Rufina Bazlova : les droits de l’homme en Biélorussie comme fil rouge
Alors que tous les regards sont tournés vers l’est de l’Europe, une nouvelle exposition en contrebas du parc de Letná attire l’attention sur la situation non pas en Ukraine, mais en Biélorussie. A travers des broderies traditionnelles aux motifs contemporains engagés, Rufina Bazlova veut graver dans la toile une étape de l’histoire de son pays d’origine.
Biélorusse vivant à Prague, Rufina Bazlova avait déjà fait parler d’elle en 2020, lorsque ses images brodées représentant les protestations anti-Loukachenko avaient largement circulé sur Instagram. Jusqu’au 14 avril 2022, cette artiste – qui s’intéresse également à l’illustration, aux marionnettes et à la scénographie – s’expose maintenant en grand format et en plein air à l’insolite galerie pragoise Artwall, avec une exposition intitulée « Běloruský foklor » (« Folklore biélorusse »). Rufina Bazlova présente son travail et les œuvres sélectionnées pour l’exposition :
« La série d’images exposées à la galerie Artwall est une sélection de ma série originelle consacrée aux manifestations qui ont eu lieu en Biélorussie en 2020. Cette série s’appelait ‘Histoire des vyshivanky biélorusses’. ‘Vyshivanka’, ça veut dire costume traditionnel biélorusse brodé. C’est également un jeu de mot, car le verbe ‘vyshivat’ en biélorusse veut également dire ‘survivre’. Survivre, je crois que c’est ce que fait actuellement la nation biélorusse dans mon pays natal. »

● **Vos tâches**
- 1) Répondez à ces questions sur le texte :
(a) Dans quelle ville vit Rufina Bazlova ?
(b) Jusqu’à quelle date l’exposition est-elle visible ?
(c) Que veut aussi dire le verbe « vyshivat » en biélorusse ?
- 2) Mettez toutes les lignes des enregistrements sous forme de liste numérotée, sans les lignes vides. Ne reprenez pas les images dans votre réponse.

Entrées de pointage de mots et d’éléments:
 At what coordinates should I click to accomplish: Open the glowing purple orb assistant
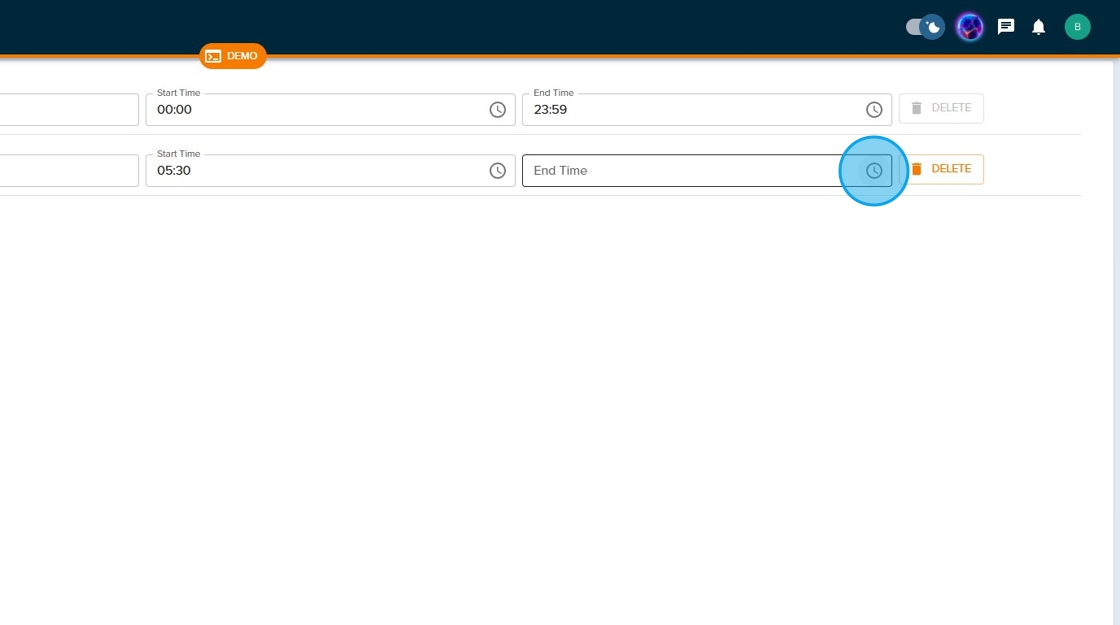pyautogui.click(x=969, y=27)
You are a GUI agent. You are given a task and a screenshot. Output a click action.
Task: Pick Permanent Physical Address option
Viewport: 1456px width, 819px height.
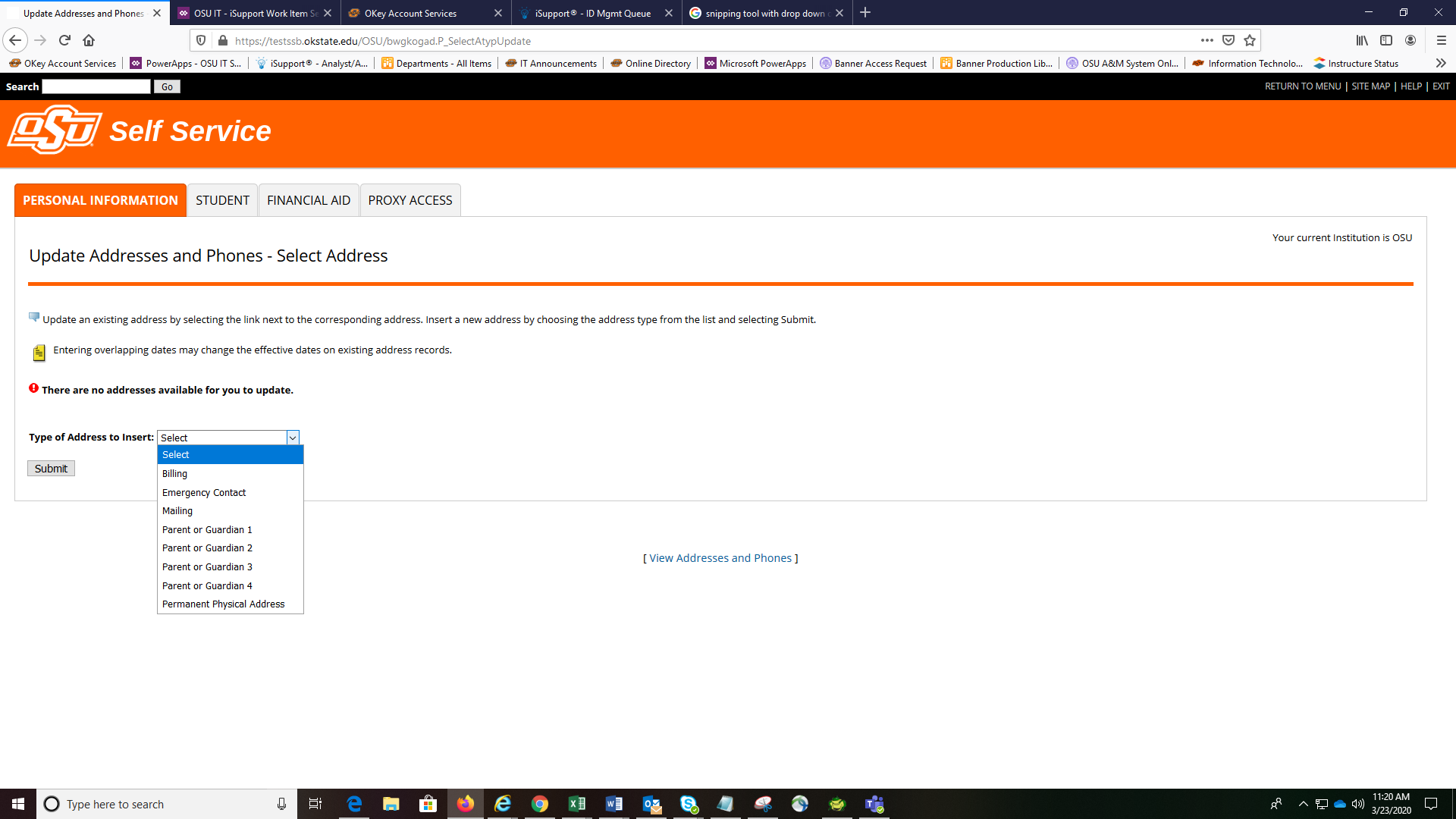coord(223,604)
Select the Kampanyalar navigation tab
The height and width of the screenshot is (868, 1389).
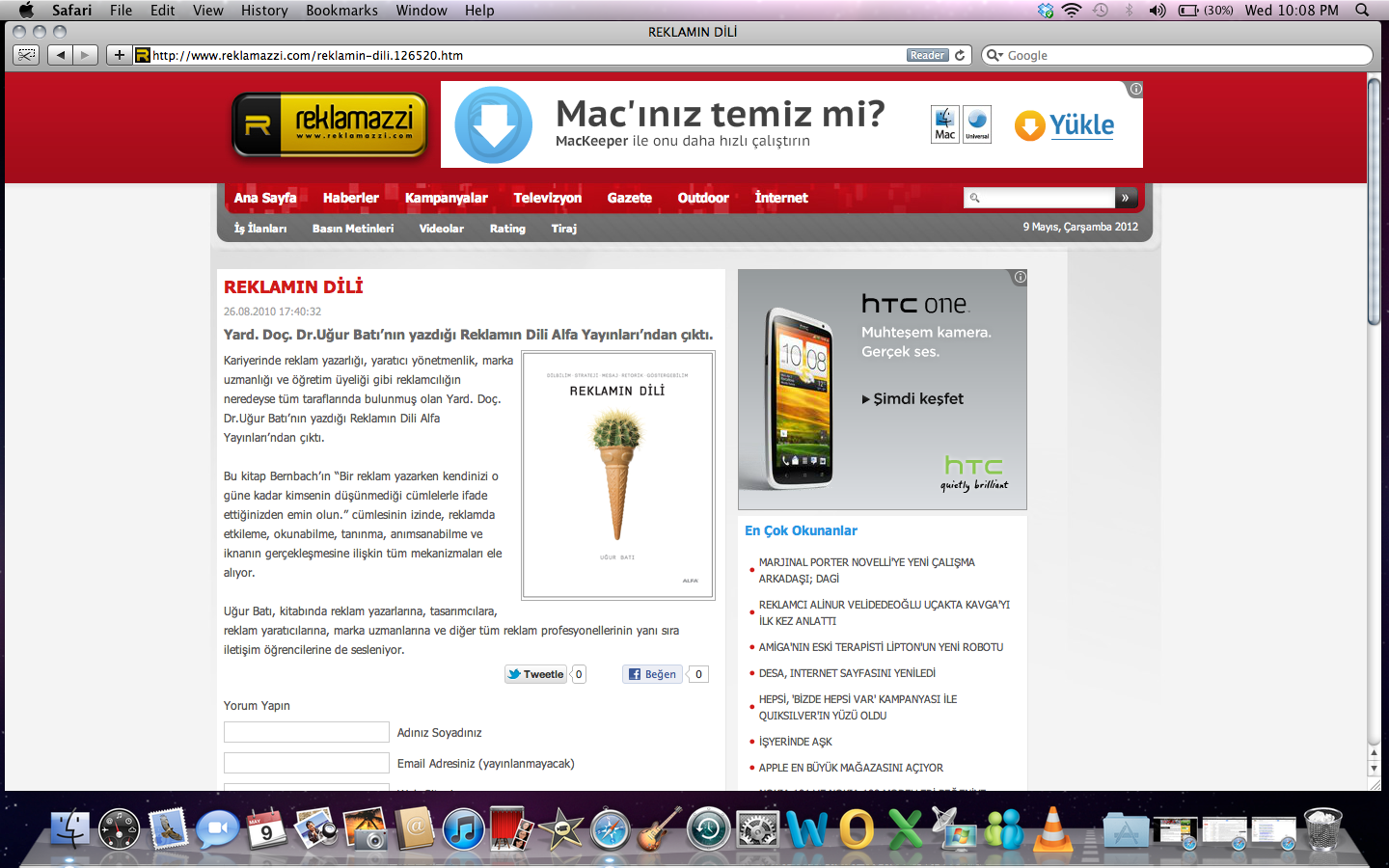click(x=446, y=198)
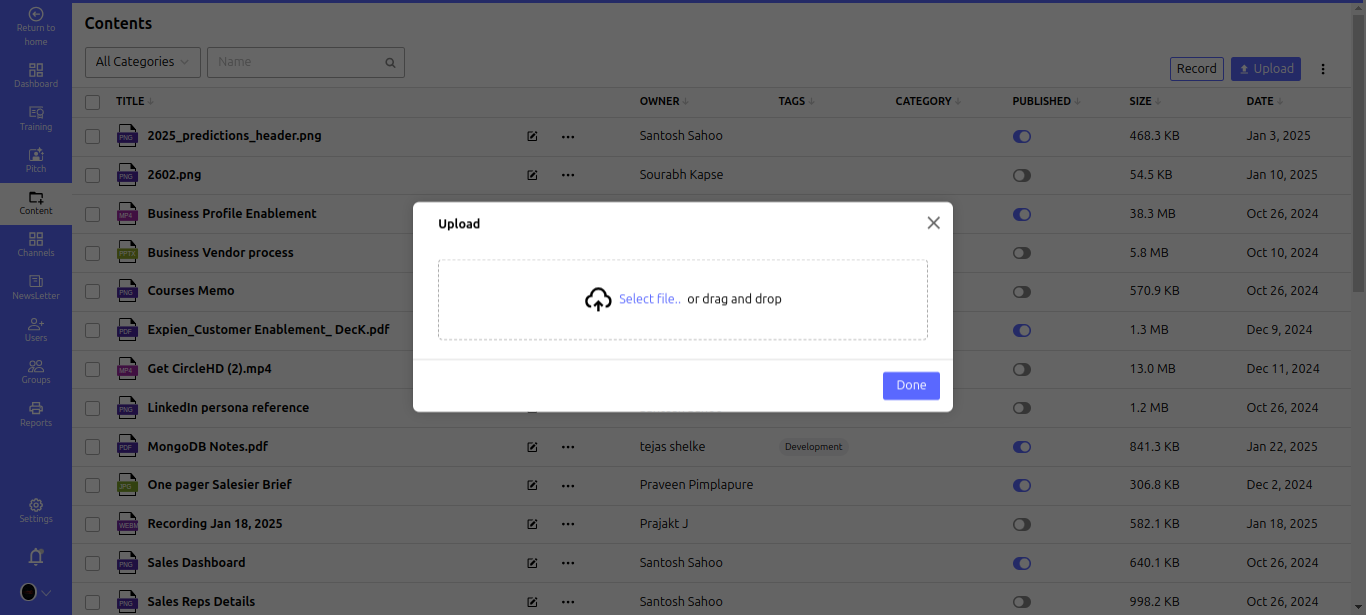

● **Corrigés complets**
- 1)
(a) À Prague.
(b) Jusqu’au 14 avril 2022.
(c) Survivre.

- 2)
1.  At what coordinates should I click to accomplish: Open the glowing purple orb assistant
2. pyautogui.click(x=969, y=27)
3. You are a GUI agent. You are given a task and a screenshot. Output a click action.
4. Task: Pick Permanent Physical Address option
5. Viewport: 1456px width, 819px height.
6. coord(223,604)
7. Select the Kampanyalar navigation tab
8. The height and width of the screenshot is (868, 1389).
9. click(x=446, y=198)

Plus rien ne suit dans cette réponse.